Work order: In the records below, the line with "This screenshot has width=339, height=303." opens the range and the line with "Place cursor on" closes it; print that range exactly and nothing else.

Given data:
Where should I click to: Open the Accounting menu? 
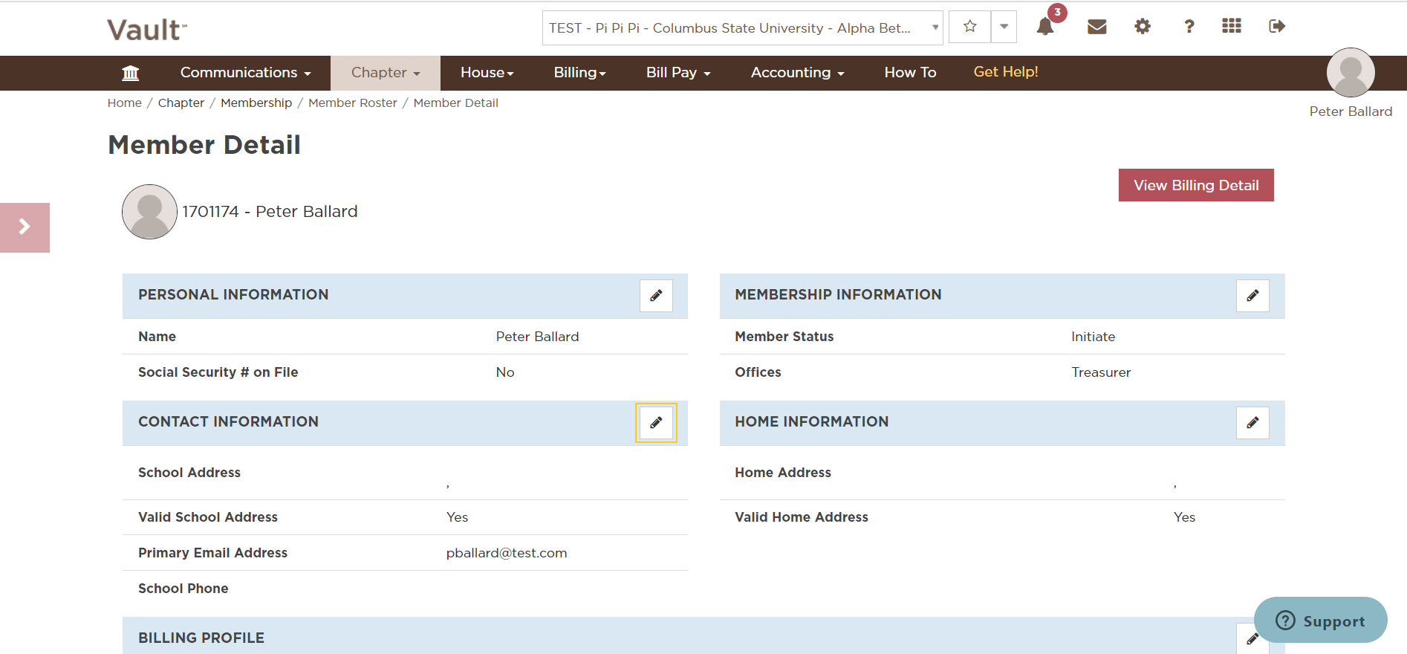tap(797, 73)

---

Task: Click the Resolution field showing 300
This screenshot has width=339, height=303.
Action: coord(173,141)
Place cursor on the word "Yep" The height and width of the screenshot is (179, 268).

Task answer:
This screenshot has width=339, height=303.
Action: coord(173,141)
Place cursor on the word "Yep" The height and width of the screenshot is (179, 268).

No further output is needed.